Known shortcomings and follow-ups

Items the current shape works around or punts; tracked here so the next contributor can either improve them or know why we live with them.

Vault-fetched personal token instead of `CI_JOB_TOKEN`

compute-next-release-version-<svc> and semantic-release-<svc> both fetch a token from kv/gitlab/semantic-release/gl-token via the vault-reader template. That token has broader scope than ideal and the secret has to live in vault.

CI_JOB_TOKEN is the more secure default (auto-scoped, ephemeral), but it doesn’t work with @semantic-release/gitlab because the plugin needs API permissions (create release objects, push tags, write notes) that CI_JOB_TOKEN lacks on protected branches without explicit project allow-list config.

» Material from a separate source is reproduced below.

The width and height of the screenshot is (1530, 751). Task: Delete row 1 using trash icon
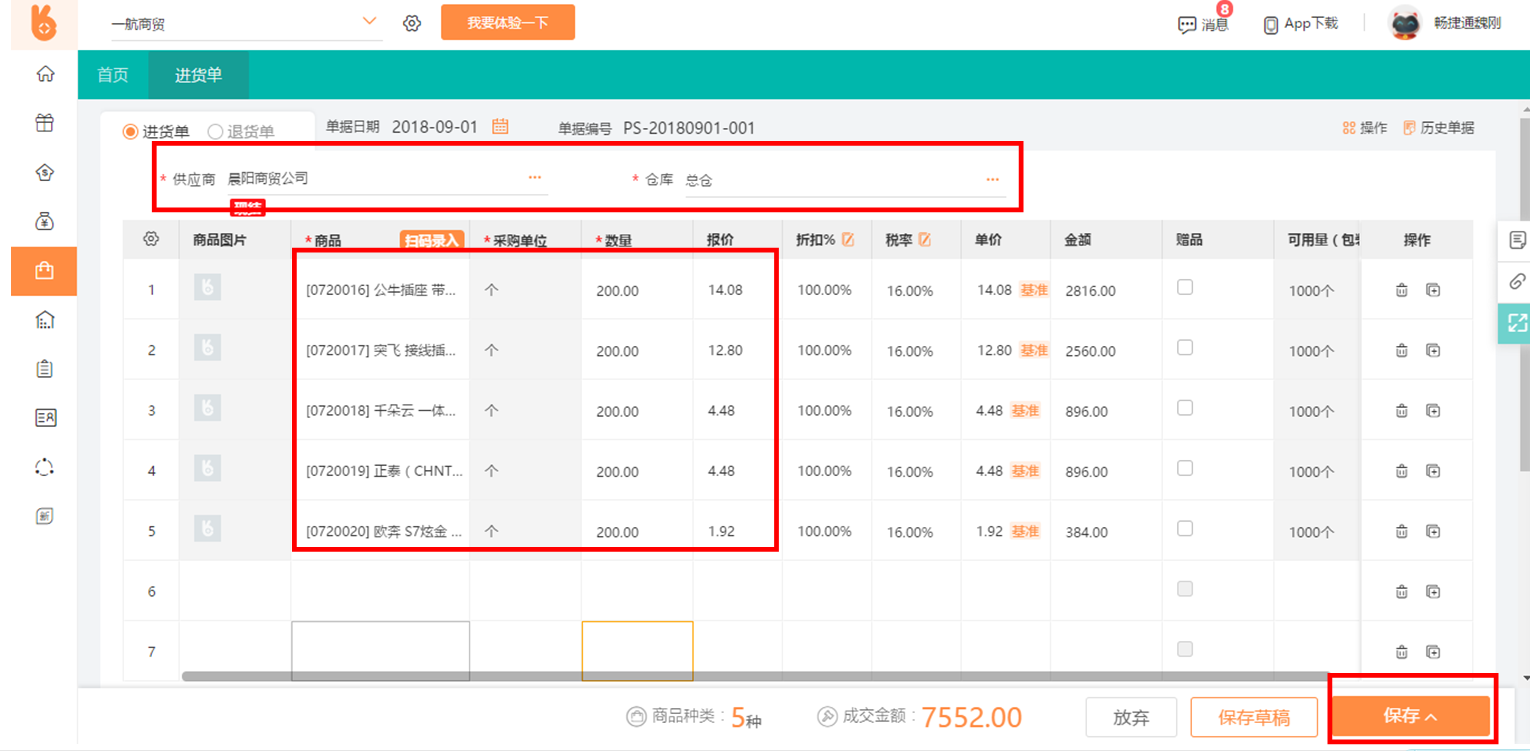coord(1401,290)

The standard workaround is to drop @semantic-release/gitlab entirely: use semantic-release only to compute the next version, then create the GitLab release object via the official release-cli (which accepts CI_JOB_TOKEN) in a follow-up job. This would eliminate the vault dependency for releases. Not done yet; happy to take a patch.

NGC chart pushes are not actually idempotent

NGC’s helm registry rejects republishing the same chart version (immutability). The umbrella’s helm-push-ngc jobs default to ngc-duplicate: skip, which means the cds-component silently swallows the rejection on re-push attempts. Net behavior: the second push exits 0 and nothing changes, which looks idempotent from the pipeline’s perspective but isn’t truly idempotent at the registry layer.

This matters when:

A release-worthy commit gets re-published by accident (the tag pipeline re-fires after the default-branch one). The second push is a no-op via skip.
An attempt to overwrite a published chart on the same version requires changing ngc-duplicate: overwrite on the component call AND manual coordination with NGC owners. Not supported by the current generator output.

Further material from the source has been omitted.